__Supplied entries__.
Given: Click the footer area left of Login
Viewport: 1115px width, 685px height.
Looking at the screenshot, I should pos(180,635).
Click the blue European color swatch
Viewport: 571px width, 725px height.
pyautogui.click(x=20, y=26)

__Your instructions__.
Reproduce the items above, substituting "bottom" for "footer" and leaving everything else unchanged.

__Worked answer__.
Given: Click the bottom area left of Login
Viewport: 1115px width, 685px height.
Looking at the screenshot, I should pos(180,635).
Click the blue European color swatch
Viewport: 571px width, 725px height.
pyautogui.click(x=20, y=26)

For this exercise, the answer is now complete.